Despite Cellphone Ban in Theaters, Dialing Continues
By HOPE REEVES

he legislation passed 19 months ago, but few people, it seems, have taken note that chatting on your cellphone in a New York City movie theater is now illegal.

Three teenagers who had left the United Artists Court Street Stadium 12 theater in Brooklyn were unaware of the law last week when asked about it by a reporter. One of them offered a Clintonesque defense of the transgression she had committed inside. "O.K, I picked up, but I only whispered," said Eva Davila, 15.


Even several owners and managers of movie theaters contacted last week were unfamiliar with the measure, which provides for a $50 fine for talking on a cellphone in public performance spaces, including museums, cinemas and Broadway theaters.


But there is at least one movie theater where the managers are well aware of the law - and their customers are getting well acquainted with it, too.


At the Cobble Hill Cinemas, an independently owned five-screen theater a few blocks down the road from the Court Street 12, the theater's prohibition of cellphone use is made clear by signs laden with exclamation points and tacked to every imaginable surface, along with other signs explaining the rules regarding outside food, bathroom use and smoking.


"Other theaters don't put up signs and don't do anything about it, which makes our job a lot harder," said Kathy Angotti, the theater's general manager. "It's a good law, and we try to enforce it. But I'm telling you, it's hard."


Hard, she said, because the city has provided no extra officers to issue tickets, leaving the theater's employees to try to hail an officer off the street or call 911 - a measure that is both extreme and ineffective, because the offender is usually long gone by the time an officer arrives. Even when the police have arrived in time, she said, they have declined to issue citations.


A police spokesman, Detective Walter Burnes, said issuing tickets for cellphone use was not a priority for the department. The city has no record of any tickets being issued for cellphone use.

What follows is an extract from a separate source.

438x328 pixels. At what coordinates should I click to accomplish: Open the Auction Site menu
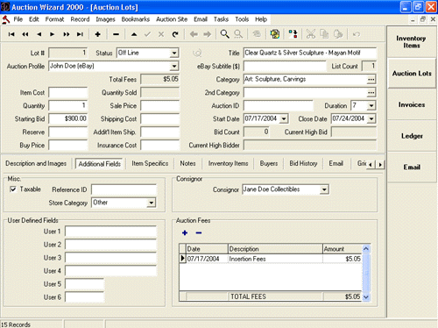click(x=172, y=19)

That does not bother Councilman Philip Reed, the sponsor of the law banning cellphone use in theaters. Mr. Reed, who represents East Harlem, readily admits that the law is unenforceable and that it would be foolish for the police to issue summonses. Rather, he said, the law was intended to "embolden the community," to make the public feel all right about saying, "You can't do that."


"Anyone talking on a cellphone is a significant disturbance when you've paid a lot of money to see a performance," Mr. Reed said.


Mayor Michael R. Bloomberg vetoed the law, arguing that it would be unenforceable, but the City Council overrode the veto. Still, Mr. Reed says that the measure has been effective, citing anecdotal evidence about declining cellphone use in theaters. He also said that other big cities like Los Angeles and Chicago had called seeking advice on how to implement similar laws.


"It's like the pooper-scooper law: it's not enforced, but now that people know about it they clean up after their dogs," he said. "That's what's happening here, that's why there's been such a significant improvement in people's behavior. Like we say: You can have your phone on vibrate, look and see who's calling and, if it's so important, take your behind out of your seat, go outside and call them back."


And that's just what Seo Yun Yoon did on Thursday evening while watching "Garden State" at the Cobble Hill Cinemas. Hurling herself past two friends after her phone silently lit up the theater, the 16-year-old marched down the aisle and out the door to return the call.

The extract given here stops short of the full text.